In my early twenties, while in college in Maseno University, I saw men standing at bus stations in Kisumu town in western part of Kenya,  insult women for not boarding their vehicle. So I kept wondering, should a woman just board your vehicle to an unknown destination to have peace?. In extreme cases, the men would fondle the scared woman and the other men standing by would make snide remarks like ‘She is too skinny’, 'she would make great food for tonight'... it is terrifying to say the least. I reported a case where a bike rider had asked me for a tip and after saying that I did not have the money, the man slapped my butt and shouted at me in my dholuo mother tongue ‘Seche ma ichodo penj ga chuoge ni go omedi pesa mar ngeso jo boda bod aka ok ginyal teri kumaidhiye’ (When you are busy whoring your body, ask for more money for tips for motorbike riders if your clients cannot drop you wherever you are going). To my surprise, I was told at the police station that ‘women these days do not know how to talk to men and dress badly’!

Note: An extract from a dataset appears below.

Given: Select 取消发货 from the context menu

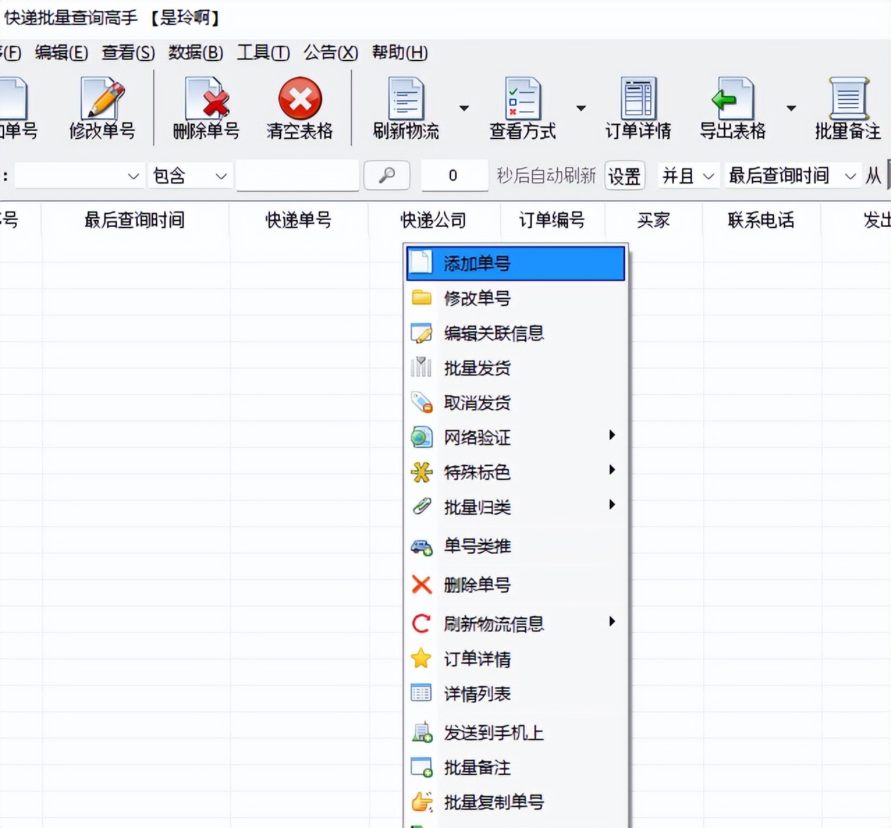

Over the years, Kenyan women have lost the trust in men to treat them humanely, in the system and society to protect them when they are violated that they have taken matters in their hands: they have learnt to fight , sometimes with near fatal results. Women have founded more than 153,000 organisations meant to empower girls, according to Kenya’s economic survey 2014. Women have also gone out of their way to mentor young girls on life skills. While I do not have data to support this, I can say anecdotally that the organisations meant to help young men are less than 10,000 in this country.

Presently, the number of single mothers in Kenya have escalated and studies have shown that, unlike in other African countries, where women become single mothers because of the death of a partner, Kenyan women become single parents out of choice and the unwillingness of men to be responsible.If men do not get involved in boys’ lives, women will have more problems, and those problems will be men.